Но оставался еще один, где я как раз могу дать волю своей фантазии. Это, каким образом исправить создавшуюся проблему на Тигиче, будь я на месте льуанцев. Здесь я снова повторился, когда впервые узнал о проблеме, зато потом меня понесло еще дальше.
Так бы и продолжал мечтать, пока Пазикуу не отвлек ужином. Когда передо мной уже раздвигалось море, как перед библейским героем и я был готов вывести тигичан на обетованную землю, он вышел из столовой и постучал ложкой о кастрюлю прямо над головой. Я в это время рисовал каракули на последней странице амбарной книги.
— Пойдемте перекусим! — произнес он хохотнув, когда я вздрогнул от неожиданности. — Что это у вас?
Я посмотрел на свою мазню будто сам первый раз ее увидел.
— Понятия не имею, — только и пришлось пожать плечами. — Когда об чем-нибудь думаю, всегда такие каракули вывожу. Помогает отвлечься.
— А вы знаете, что в это время вы бессознательно выводите азбуку наших с вами общих предков.
— Да что вы! — тихо подивился я не вполне понимая его заявления и ляпнул. — Откуда вы знаете?
— Раньше не знали, пока не наткнулись на осколки, разбросанные по все вселенной в недрах многих планет и не сравнили их вот с такими же «каракулями» некоторых из нас. Сейчас мы пользуемся языком древних, полностью отказавшись от возникшего вместе с нами на Льуане.
— Покажите.
— Нет
Разговор продолжился за столом.
Очень понравилась уха из красной рыбы (по-моему из кеты) с желтым картофелем, рисом, манкой, лучком и другими приправами, включая лавровый лист и даже рюмочки водки. Услыхав о «рюмочке» внутри у меня зазвенел звоночек, но он тут же замолк.

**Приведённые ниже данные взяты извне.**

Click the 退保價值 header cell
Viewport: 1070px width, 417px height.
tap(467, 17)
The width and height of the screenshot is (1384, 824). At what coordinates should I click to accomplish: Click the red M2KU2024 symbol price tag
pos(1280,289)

Хотелось раскрутить Пазикуу по поводу их языка. Так как мои доводы на счет переноса знаний начали подтверждаться.
— Вот этого Стасик я не могу вам раскрыть и вы знаете почему. — он говорил боясь смотреть мне в глаза и делал вид, что очень голоден.
— Тогда зачем вы мне об этом заикнулись?
— Чтобы поговорить было о чем с вами, а то молчите целый день, чем-то недовольны или озабочены. Мне не ловко как хозяину оставлять гостя в таком положении. И еще, — Пазикуу вдруг поднялся и принялся кружить позади меня. — Я сделал это специально, вы уж извините.
Ничего не оставалось делать, как отложить логику и потребовать у него объяснений изумленным взглядом.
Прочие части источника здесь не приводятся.